I've playtested the game and it's decent fun.  It works better with larger numbers of units (~8 to10 minimum) and the token and marker requirement is minimal.  Give it a try.

EDIT- Although I haven't playtested it with new dice, I'm convinced the game will work better with d10s vice d6s.  This will allow seven different levels of armor, resulting in Defense Thresholds of 1 to 9 when coupled with a technology bonus to represent active defenses for contemporary and advanced units.  Of course, this requires reducing the move increment to 4cm versus 5cm. 

02 May 2012

Proper Micro-Armor Scratchbuild

My rules suck.  Well, at least the tank vs. tank game I recently posted does.  I tried it out with a few proxy figures and found them to be clunk-tastic.  I tried to use my infantry skirmish game (which I've had a lot of fun with) as the basis for the fighting vehicle rules.  The action token mechanic works great emulating an individual trooper choosing between keeping his head down and returning fire or dashing around.  It just didn't work for vehicles though.

So I've scrapped those rules and come up with new ones.  My thoughts about communication being the most important aspect of the tank platoon still influenced my design, but the mechanics are fairly different.  I need to test these before I post them however, and that brings me to the point of tonight's post: I made proper micro-armor scratchbuilds.
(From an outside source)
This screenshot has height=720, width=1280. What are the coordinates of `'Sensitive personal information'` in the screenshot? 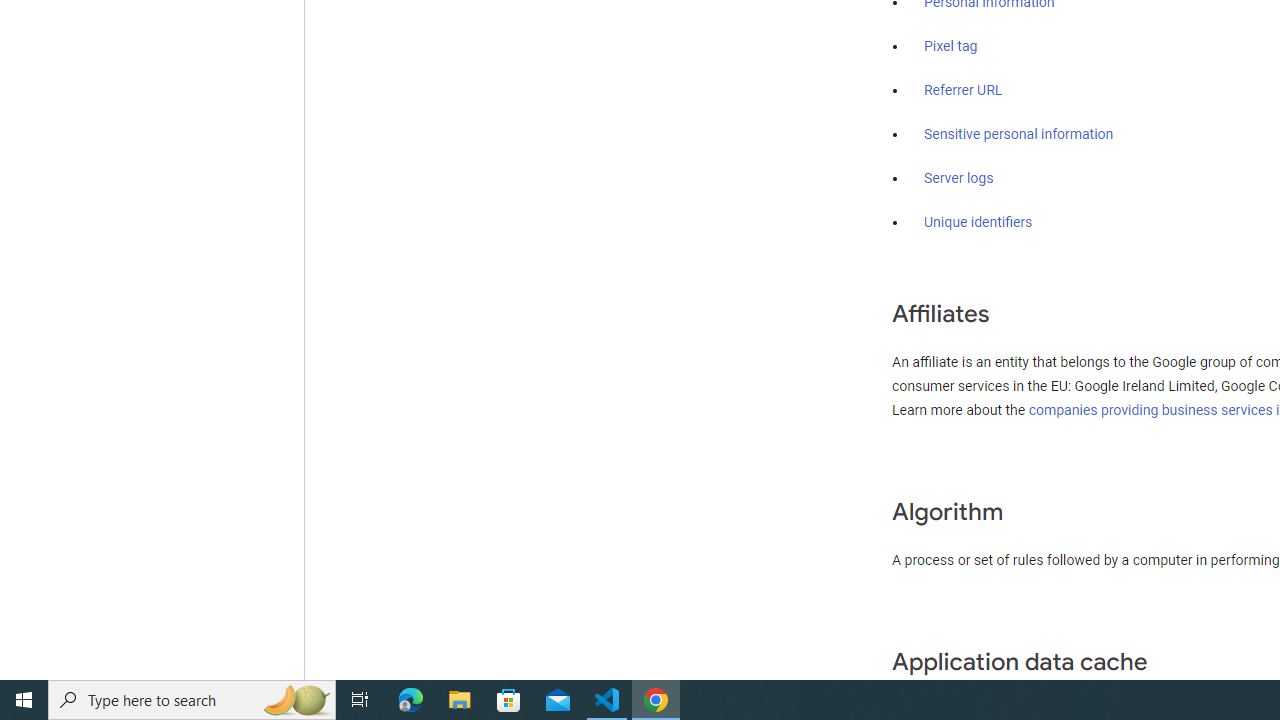 It's located at (1018, 135).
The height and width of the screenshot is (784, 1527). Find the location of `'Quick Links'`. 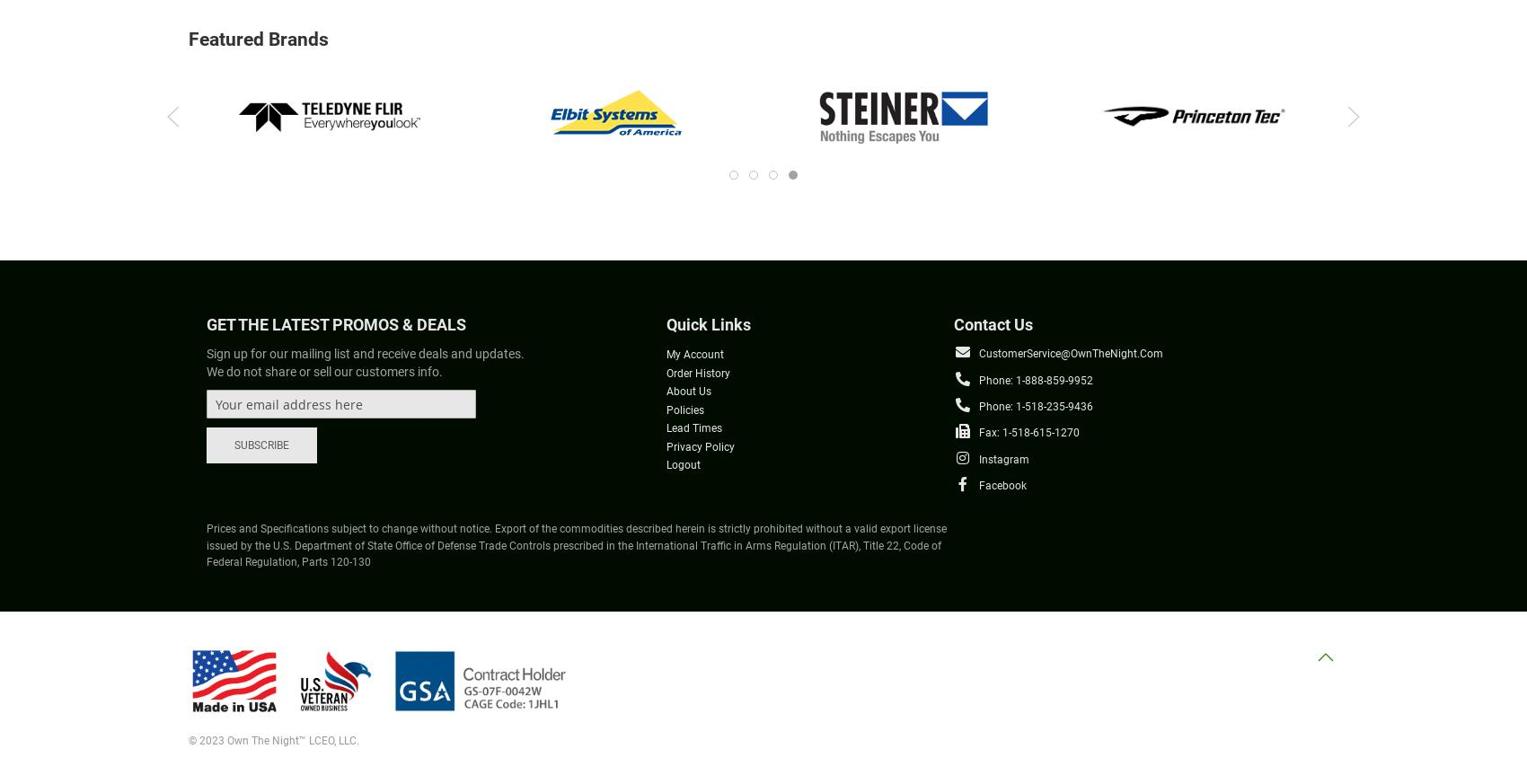

'Quick Links' is located at coordinates (707, 322).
I used the same techniques detailed last post to make the putty masters of the components, but this time didn't mess around with crappy molding or casting materials.  I applied the silicone mold last night and demolded after 16-17 hours.  I usually wait 24 hours but got excited; the molds didn't seem any less cured however, probably due to their small size.   I mixed and poured the resin, demolded the cast parts, trimmed them up, and assembled two tanks in about two hours.

At about an hour per tank this is a big time investment for a 34mm long miniature.  Luckily my new rules are based around an individual platoon of three to six vehicles, so the number of models is low.  And since I'm using something like 0.4 cubic centimeters of resin per component, I know my financial cost per miniature is miniscule.